> **Exercise brief**
Would you give the records below again, exactly and completely?

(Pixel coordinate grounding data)

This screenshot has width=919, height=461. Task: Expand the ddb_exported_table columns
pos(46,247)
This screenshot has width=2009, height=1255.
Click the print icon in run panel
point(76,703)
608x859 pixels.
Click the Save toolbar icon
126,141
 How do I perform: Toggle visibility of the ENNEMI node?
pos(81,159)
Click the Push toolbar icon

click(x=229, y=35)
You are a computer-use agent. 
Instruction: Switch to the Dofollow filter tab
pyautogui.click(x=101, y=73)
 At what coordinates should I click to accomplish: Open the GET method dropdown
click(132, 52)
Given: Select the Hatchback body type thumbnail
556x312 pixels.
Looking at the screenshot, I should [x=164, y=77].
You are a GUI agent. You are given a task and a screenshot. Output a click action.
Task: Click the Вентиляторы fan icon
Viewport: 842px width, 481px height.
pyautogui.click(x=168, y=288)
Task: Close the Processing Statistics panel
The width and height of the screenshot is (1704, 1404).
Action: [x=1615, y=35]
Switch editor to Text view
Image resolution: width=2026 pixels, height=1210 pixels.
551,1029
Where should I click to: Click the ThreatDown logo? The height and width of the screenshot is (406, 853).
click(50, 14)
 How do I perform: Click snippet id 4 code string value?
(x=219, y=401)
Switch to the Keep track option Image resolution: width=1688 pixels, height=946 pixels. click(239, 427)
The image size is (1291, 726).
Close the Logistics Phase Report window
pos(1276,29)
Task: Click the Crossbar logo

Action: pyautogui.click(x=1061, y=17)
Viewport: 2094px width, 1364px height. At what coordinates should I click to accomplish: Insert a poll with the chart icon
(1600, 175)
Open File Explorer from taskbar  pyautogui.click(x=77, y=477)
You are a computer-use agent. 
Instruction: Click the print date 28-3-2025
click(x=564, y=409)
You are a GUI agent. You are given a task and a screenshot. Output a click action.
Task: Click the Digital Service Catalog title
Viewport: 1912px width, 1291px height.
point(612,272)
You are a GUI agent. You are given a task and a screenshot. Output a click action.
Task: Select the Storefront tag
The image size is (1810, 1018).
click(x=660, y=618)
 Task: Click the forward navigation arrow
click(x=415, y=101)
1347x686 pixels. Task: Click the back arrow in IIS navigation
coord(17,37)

> **Answer for the task**
This screenshot has width=919, height=461. Task: Expand the ddb_exported_table columns
pos(46,247)
This screenshot has width=2009, height=1255.
Click the print icon in run panel
point(76,703)
608x859 pixels.
Click the Save toolbar icon
126,141
 How do I perform: Toggle visibility of the ENNEMI node?
pos(81,159)
Click the Push toolbar icon

click(x=229, y=35)
You are a computer-use agent. 
Instruction: Switch to the Dofollow filter tab
pyautogui.click(x=101, y=73)
 At what coordinates should I click to accomplish: Open the GET method dropdown
click(132, 52)
Given: Select the Hatchback body type thumbnail
556x312 pixels.
Looking at the screenshot, I should [x=164, y=77].
You are a GUI agent. You are given a task and a screenshot. Output a click action.
Task: Click the Вентиляторы fan icon
Viewport: 842px width, 481px height.
pyautogui.click(x=168, y=288)
Task: Close the Processing Statistics panel
The width and height of the screenshot is (1704, 1404).
Action: [x=1615, y=35]
Switch editor to Text view
Image resolution: width=2026 pixels, height=1210 pixels.
551,1029
Where should I click to: Click the ThreatDown logo? The height and width of the screenshot is (406, 853).
click(50, 14)
 How do I perform: Click snippet id 4 code string value?
(x=219, y=401)
Switch to the Keep track option Image resolution: width=1688 pixels, height=946 pixels. click(239, 427)
The image size is (1291, 726).
Close the Logistics Phase Report window
pos(1276,29)
Task: Click the Crossbar logo

Action: pyautogui.click(x=1061, y=17)
Viewport: 2094px width, 1364px height. At what coordinates should I click to accomplish: Insert a poll with the chart icon
(1600, 175)
Open File Explorer from taskbar  pyautogui.click(x=77, y=477)
You are a computer-use agent. 
Instruction: Click the print date 28-3-2025
click(x=564, y=409)
You are a GUI agent. You are given a task and a screenshot. Output a click action.
Task: Click the Digital Service Catalog title
Viewport: 1912px width, 1291px height.
point(612,272)
You are a GUI agent. You are given a task and a screenshot. Output a click action.
Task: Select the Storefront tag
The image size is (1810, 1018).
click(x=660, y=618)
 Task: Click the forward navigation arrow
click(x=415, y=101)
1347x686 pixels. Task: Click the back arrow in IIS navigation
coord(17,37)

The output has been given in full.